__Your goal__
For every entry that follows, return an identical copy.

__Material for this exercise__
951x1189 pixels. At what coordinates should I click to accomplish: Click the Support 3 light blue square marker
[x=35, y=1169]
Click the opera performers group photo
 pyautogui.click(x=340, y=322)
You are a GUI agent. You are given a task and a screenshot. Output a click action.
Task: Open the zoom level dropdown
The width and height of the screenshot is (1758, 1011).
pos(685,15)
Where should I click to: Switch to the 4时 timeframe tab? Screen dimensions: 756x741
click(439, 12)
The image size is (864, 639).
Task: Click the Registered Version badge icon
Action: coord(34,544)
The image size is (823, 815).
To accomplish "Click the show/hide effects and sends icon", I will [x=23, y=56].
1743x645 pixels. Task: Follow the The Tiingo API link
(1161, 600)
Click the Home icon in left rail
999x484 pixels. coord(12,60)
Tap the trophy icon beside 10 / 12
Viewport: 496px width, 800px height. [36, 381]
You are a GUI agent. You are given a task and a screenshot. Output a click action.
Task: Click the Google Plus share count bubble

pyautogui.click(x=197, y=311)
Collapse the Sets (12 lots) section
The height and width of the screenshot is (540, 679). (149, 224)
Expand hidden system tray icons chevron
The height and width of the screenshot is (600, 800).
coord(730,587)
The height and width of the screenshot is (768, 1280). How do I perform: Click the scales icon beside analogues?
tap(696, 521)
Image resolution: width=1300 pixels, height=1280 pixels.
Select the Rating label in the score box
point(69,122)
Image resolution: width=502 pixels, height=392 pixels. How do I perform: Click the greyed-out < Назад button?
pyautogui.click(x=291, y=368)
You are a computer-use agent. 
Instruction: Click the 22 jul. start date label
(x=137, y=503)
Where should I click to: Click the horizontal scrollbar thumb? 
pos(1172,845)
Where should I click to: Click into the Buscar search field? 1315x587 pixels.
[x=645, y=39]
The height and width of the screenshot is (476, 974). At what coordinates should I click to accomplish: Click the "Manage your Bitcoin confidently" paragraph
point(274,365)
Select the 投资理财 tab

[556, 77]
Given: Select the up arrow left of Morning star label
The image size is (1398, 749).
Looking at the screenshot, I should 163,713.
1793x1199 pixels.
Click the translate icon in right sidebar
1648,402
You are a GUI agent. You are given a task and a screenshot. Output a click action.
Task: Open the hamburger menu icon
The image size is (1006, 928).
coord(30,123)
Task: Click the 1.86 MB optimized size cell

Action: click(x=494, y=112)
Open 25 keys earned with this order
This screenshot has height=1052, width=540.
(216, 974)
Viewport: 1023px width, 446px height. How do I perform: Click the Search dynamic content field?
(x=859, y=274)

__Solution for this problem__
951x1189 pixels. At what coordinates should I click to accomplish: Click the Support 3 light blue square marker
[x=35, y=1169]
Click the opera performers group photo
 pyautogui.click(x=340, y=322)
You are a GUI agent. You are given a task and a screenshot. Output a click action.
Task: Open the zoom level dropdown
The width and height of the screenshot is (1758, 1011).
pos(685,15)
Where should I click to: Switch to the 4时 timeframe tab? Screen dimensions: 756x741
click(439, 12)
The image size is (864, 639).
Task: Click the Registered Version badge icon
Action: coord(34,544)
The image size is (823, 815).
To accomplish "Click the show/hide effects and sends icon", I will [x=23, y=56].
1743x645 pixels. Task: Follow the The Tiingo API link
(1161, 600)
Click the Home icon in left rail
999x484 pixels. coord(12,60)
Tap the trophy icon beside 10 / 12
Viewport: 496px width, 800px height. [36, 381]
You are a GUI agent. You are given a task and a screenshot. Output a click action.
Task: Click the Google Plus share count bubble

pyautogui.click(x=197, y=311)
Collapse the Sets (12 lots) section
The height and width of the screenshot is (540, 679). (149, 224)
Expand hidden system tray icons chevron
The height and width of the screenshot is (600, 800).
coord(730,587)
The height and width of the screenshot is (768, 1280). How do I perform: Click the scales icon beside analogues?
tap(696, 521)
Image resolution: width=1300 pixels, height=1280 pixels.
Select the Rating label in the score box
point(69,122)
Image resolution: width=502 pixels, height=392 pixels. How do I perform: Click the greyed-out < Назад button?
pyautogui.click(x=291, y=368)
You are a computer-use agent. 
Instruction: Click the 22 jul. start date label
(x=137, y=503)
Where should I click to: Click the horizontal scrollbar thumb? 
pos(1172,845)
Where should I click to: Click into the Buscar search field? 1315x587 pixels.
[x=645, y=39]
The height and width of the screenshot is (476, 974). At what coordinates should I click to accomplish: Click the "Manage your Bitcoin confidently" paragraph
point(274,365)
Select the 投资理财 tab

[556, 77]
Given: Select the up arrow left of Morning star label
The image size is (1398, 749).
Looking at the screenshot, I should 163,713.
1793x1199 pixels.
Click the translate icon in right sidebar
1648,402
You are a GUI agent. You are given a task and a screenshot. Output a click action.
Task: Open the hamburger menu icon
The image size is (1006, 928).
coord(30,123)
Task: Click the 1.86 MB optimized size cell

Action: click(x=494, y=112)
Open 25 keys earned with this order
This screenshot has height=1052, width=540.
(216, 974)
Viewport: 1023px width, 446px height. How do I perform: Click the Search dynamic content field?
(x=859, y=274)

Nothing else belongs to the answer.